フルトヴェングラーのベートーヴェン 幻の全集
フルトヴェングラーはレコード録音には積極的でなく、ベートーヴェンをもっとも得意としていたにもかかわらず、その生涯にまとまった形としてのベートーヴェンの交響曲全集録音は行っていません。
しかし、全集の録音企画はあって、50年~54年に掛けて、
第1番、第3番”英雄”、第4番、第5番、第6番、第7番の6曲をウィーンフィルとEMIで録音しています。
そして、これに第9番は、51年のバイロイト祝祭管を加えれば、7曲までは揃うわけです。
しかし、第2番と第8番の録音がありません。
クラシック音楽愛好家のみならず、フルトヴェングラーのベートーヴェン全集というのは、夢ともいえる存在でした。
ところが今から40年以上前、フルトヴェングラーが亡くなって20年目の1974年に米オリンピック・レコードから史上初のフルトヴェングラーの「ベートーヴェン交響曲全集」が発売されたのです。これには世界中のファンは驚愕しました。
なぜならそれまでは、フルトヴェングラーの第2番と第8番の録音がないのではないかと考えられていました。
しかし、その後第8番は、48年のストックホルムフィルとの録音が発見され、日本でも72年に東芝EMIから発売されました。

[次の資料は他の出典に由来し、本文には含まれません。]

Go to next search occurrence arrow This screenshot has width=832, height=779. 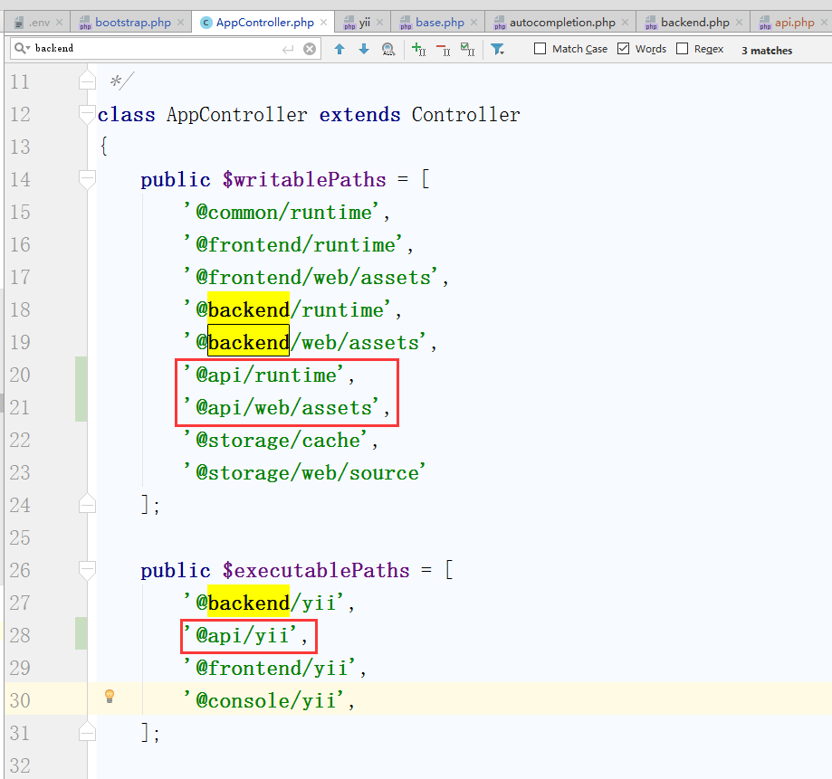point(364,49)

なお、現在では、53年のベルリンフィル、54年のザルツブルク音楽祭でのウィーンフィルとの演奏も聴かれるのが嬉しい。
だから74年に青天の霹靂のように、欠落している第2番も含めて米オリンピック・レコードから全集として発売されると世界中のファンが驚いたのです。
ただ残念ながら間もなく、第2番が、29年にエーリッヒ・クライバーが、ベルリン国立歌劇場管を指揮した演奏と分かり、この全集は再販されることなくお蔵入りしてしまい”幻の全集”となってしまいました。
そして”幻の全集”発売から40年以上経った昨年、キングインターナショナルから、74年制作のマスターテープから、最新マスタリングで蘇ったのです。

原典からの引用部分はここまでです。